[Reading passage]:
▬▬▬▬▬▬
Highlights & Insights¶
- First to rigorously transfer "self-improvement" to recommender systems, with comprehensive theoretical analysis (manifold tangent space gradient penalty + recursive error bound), elevating the long-vague "data augmentation" in recommendation to a principled level.
- Fidelity check design is highly ingenious: No external critic needed; directly reuses the same model's ranking distribution for self-verification—this "model as both generator and judge" symmetry is increasingly common in LLM self-training, but using ranking as the carrier is natural in recommendation.
- The "weak model teaches strong model" experiment echoes recent LLM weak-to-strong generalization findings, suggesting that in industrial scenarios, small models can cheaply generate curricula for production models, greatly reducing deployment costs.
- The overall approach is transferable to: sequential advertising, CTR, conversational recommendation, and any next-token prediction + user behavior sequence task.
Limitations & Future Work¶
- Saturation is inevitable: The authors acknowledge that as iterations increase, benefits diminish and the noise floor emerges. Dynamically tightening \(\tau\) or introducing adaptive filtering is a future direction.
▬▬▬▬▬▬
[Collected data]:
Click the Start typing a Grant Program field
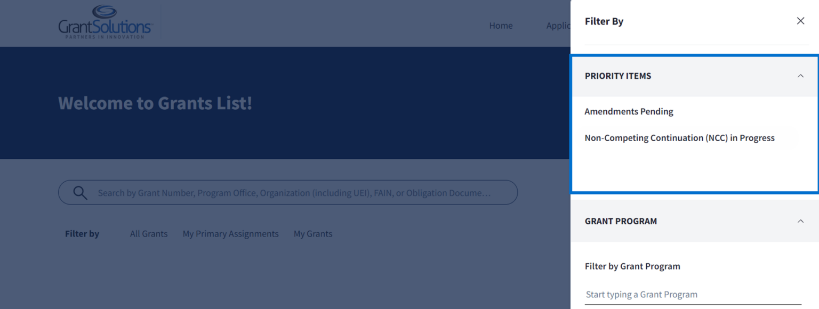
▬▬▬▬▬▬
[Work order 1]:
In the notes on self-improvement for recommender systems, what does the fidelity check reuse for self-verification?
[Work order 2]:
For each statement, say whether it agrees with the notes on self-improvement for recommender systems. Answer yes or no and quote the deciding words.
(a) The fidelity check needs an external critic.
(b) The authors acknowledge that benefits diminish as iterations increase.
(c) The approach is described as transferable to conversational recommendation.
[Work order 3]:
From the notes on self-improvement for recommender systems, retype everything from "- Fidelity check" down to "natural in recommendation.".

[Response area 1]:
The same model's ranking distribution.

[Response area 2]:
(a) No: "No external critic needed"
(b) Yes: "The authors acknowledge that as iterations increase, benefits diminish and the noise floor emerges."
(c) Yes: "The overall approach is transferable to: sequential advertising, CTR, conversational recommendation"

[Response area 3]:
- Fidelity check design is highly ingenious: No external critic needed; directly reuses the same model's ranking distribution for self-verification—this "model as both generator and judge" symmetry is increasingly common in LLM self-training, but using ranking as the carrier is natural in recommendation.